What is being asked —
Return only the lines of the data below from the line with "The width and" up to and including the line with "You are a GUI", exactly as written, with the pictures omitted.

Records to use —
*** Begin section ***
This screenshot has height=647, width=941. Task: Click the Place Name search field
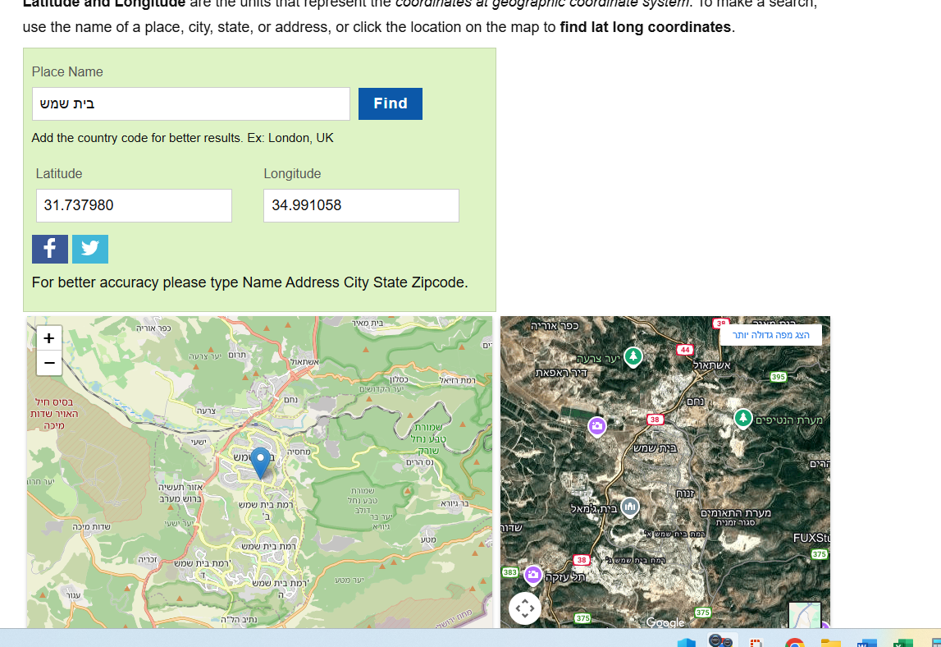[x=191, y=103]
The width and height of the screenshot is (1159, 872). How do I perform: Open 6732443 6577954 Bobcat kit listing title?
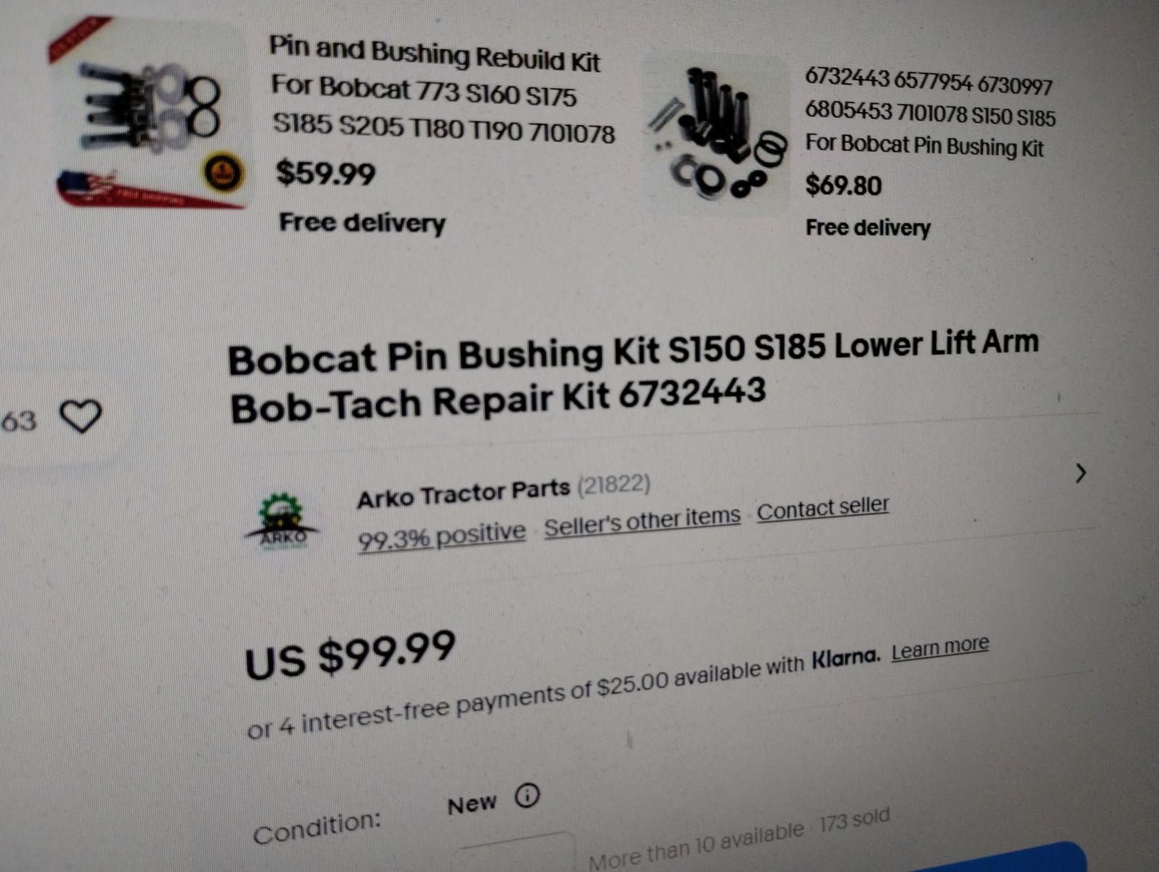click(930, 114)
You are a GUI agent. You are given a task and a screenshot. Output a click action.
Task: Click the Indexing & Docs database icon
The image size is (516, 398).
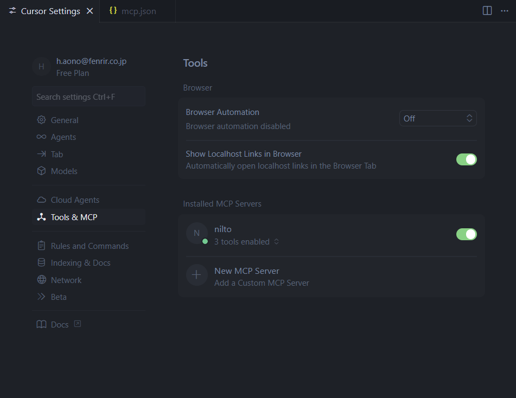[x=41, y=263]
*** End section ***
*** Begin section ***
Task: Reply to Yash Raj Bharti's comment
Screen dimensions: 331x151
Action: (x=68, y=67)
*** End section ***
Solution for this exercise —
The width and height of the screenshot is (1159, 872). How do I perform: Open 6732443 6577954 Bobcat kit listing title?
click(930, 114)
You are a GUI agent. You are given a task and a screenshot. Output a click action.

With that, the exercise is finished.